Sono presenti praticamente davanti agli occhi di ogni automobilista, eppure in pochi si chiedono davvero perché esistano. Parliamo dei puntini neri sul parabrezza, generalmente disposti lungo il perimetro del vetro e caratterizzati da dimensioni progressivamente più piccole man mano che ci si sposta verso la zona trasparente.
Non sono una decorazione e neppure una semplice scelta estetica del costruttore. Fanno parte della cosiddetta frit, una fascia realizzata con uno smalto ceramico incorporato nel vetro attraverso un processo ad alta temperatura durante la produzione. A differenza di una vernice o di una pellicola applicata successivamente, questo materiale diventa parte integrante del parabrezza e non è quindi destinato a staccarsi o scolorirsi con il normale utilizzo.
Il vero nemico è il sole
Per capire l’utilità della fascia nera bisogna guardare a come vengono montati i parabrezza delle automobili moderne. In passato venivano utilizzate soprattutto guarnizioni in gomma e metallo, mentre successivamente si sono diffusi gli adesivi poliuretanici, che permettono di fissare saldamente il cristallo alla carrozzeria.

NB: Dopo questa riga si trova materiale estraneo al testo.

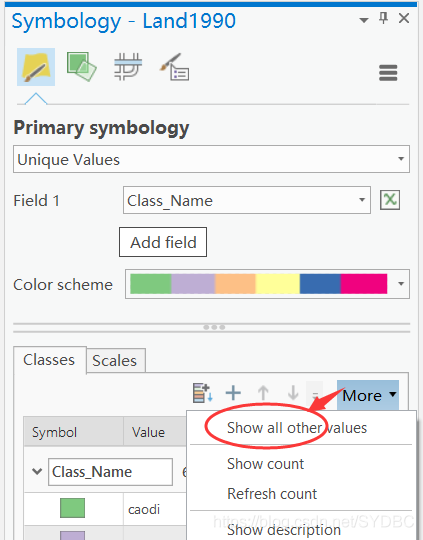Open the Symbology pane hamburger menu
This screenshot has width=423, height=540.
click(388, 73)
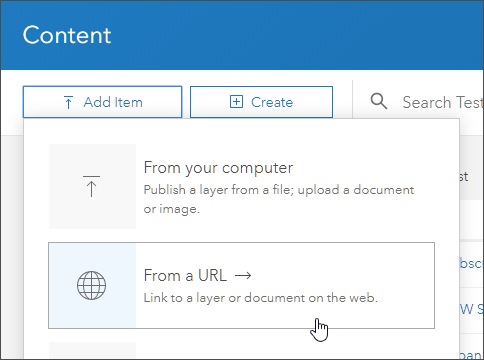Click the globe icon for URL option
Image resolution: width=484 pixels, height=360 pixels.
(x=91, y=285)
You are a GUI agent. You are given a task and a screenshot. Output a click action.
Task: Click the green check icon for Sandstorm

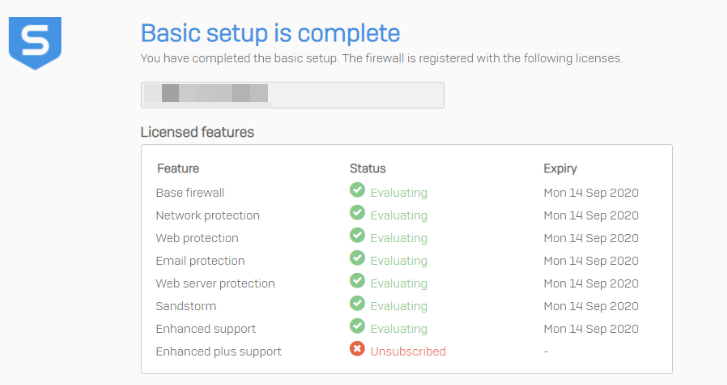(357, 303)
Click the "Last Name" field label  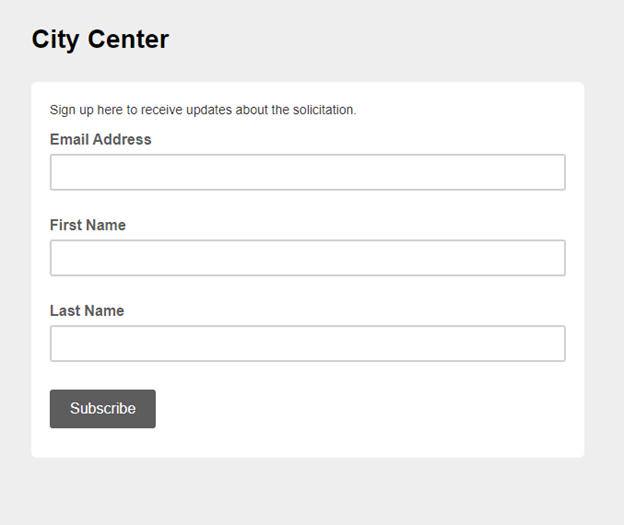(87, 311)
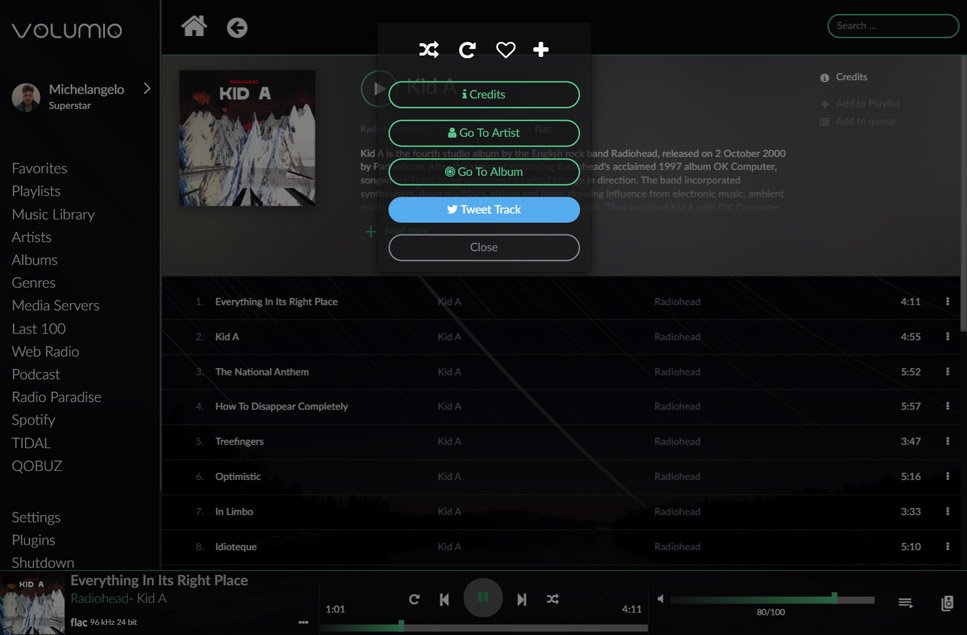The width and height of the screenshot is (967, 635).
Task: Click the volume slider bar
Action: click(x=771, y=600)
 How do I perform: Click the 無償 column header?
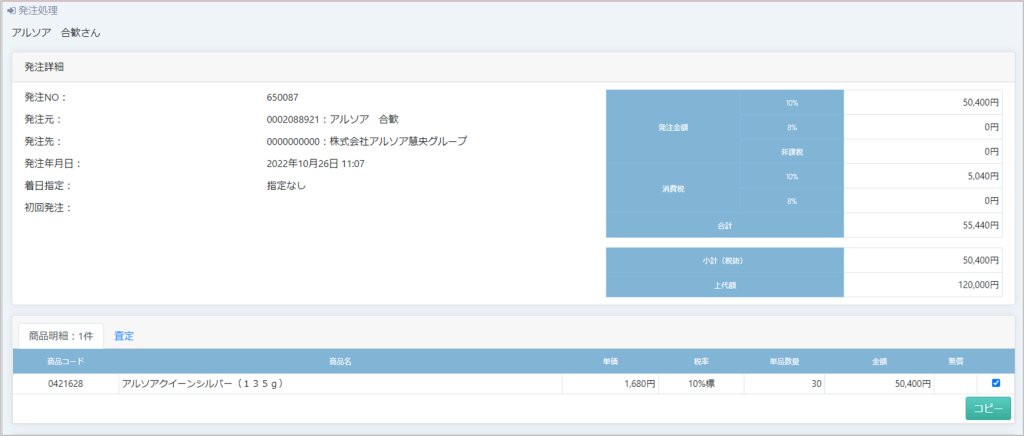(956, 361)
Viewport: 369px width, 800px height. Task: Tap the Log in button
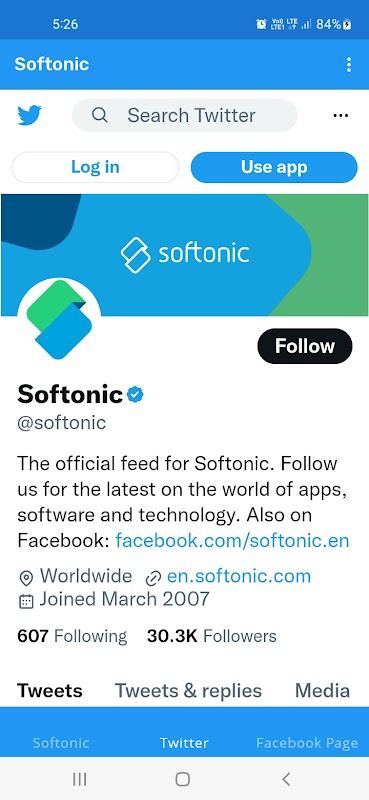95,167
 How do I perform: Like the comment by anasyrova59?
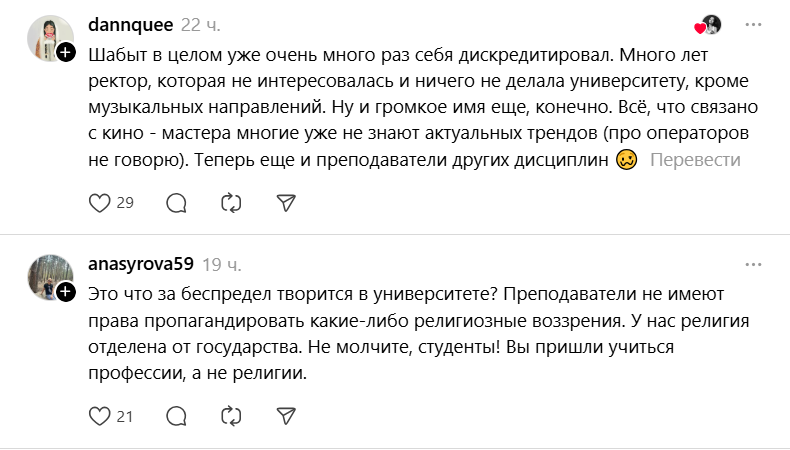(100, 415)
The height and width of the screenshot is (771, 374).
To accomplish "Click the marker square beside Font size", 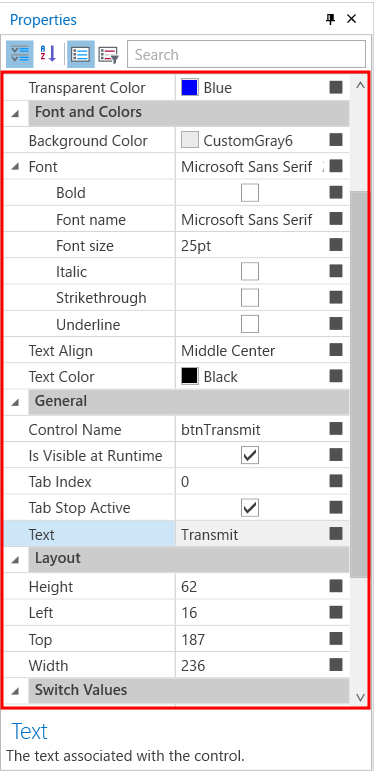I will [336, 244].
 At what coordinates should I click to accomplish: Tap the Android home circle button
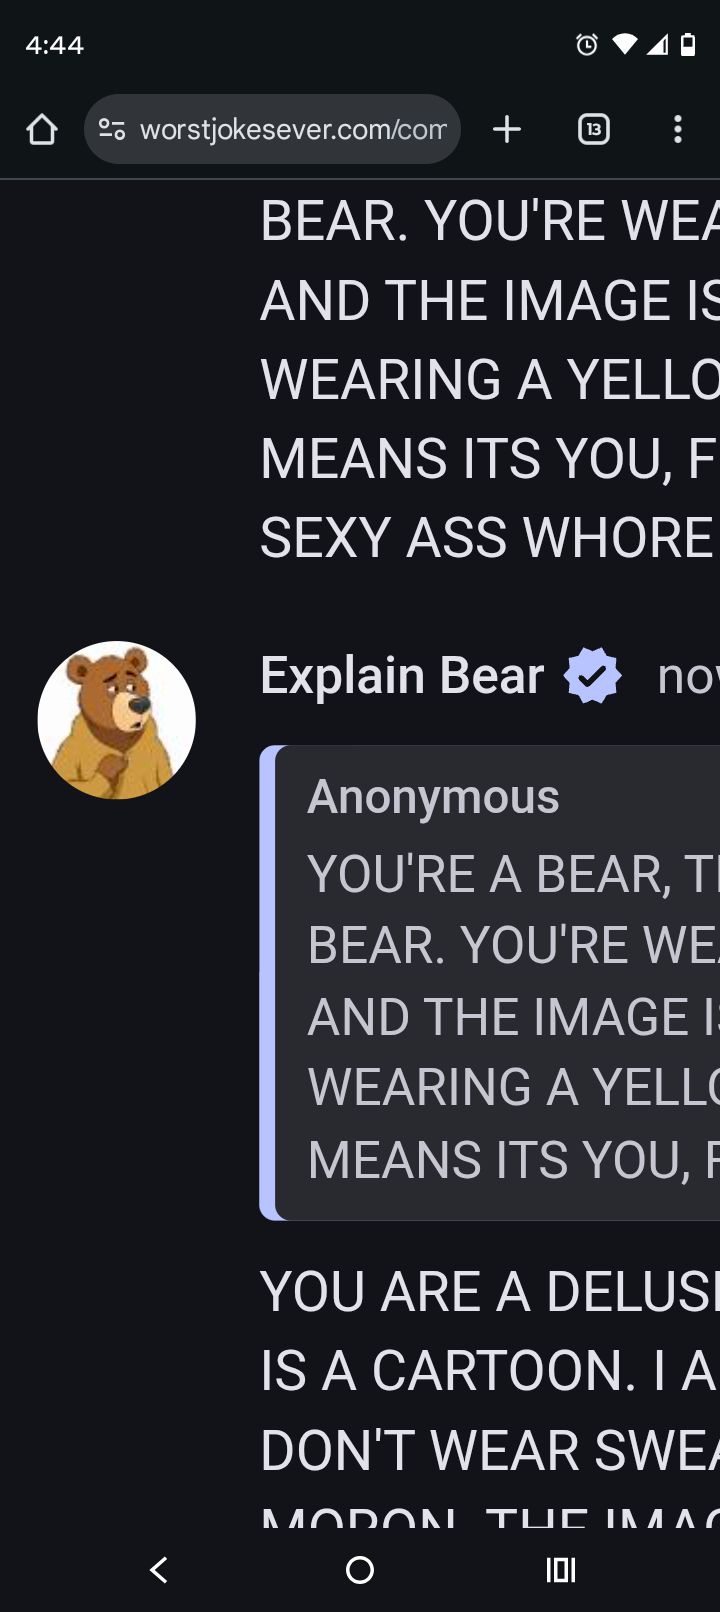tap(360, 1570)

Questi adesivi, però, possono risentire dell’esposizione prolungata ai raggi ultravioletti. La fascia ceramica crea quindi una barriera che impedisce alla luce solare di raggiungere direttamente la zona di incollaggio, contribuendo a preservarne le caratteristiche nel tempo. C’è anche una funzione estetica: la parte scura permette di nascondere l’adesivo e gli elementi presenti lungo il bordo, lasciando alla vista una superficie più uniforme.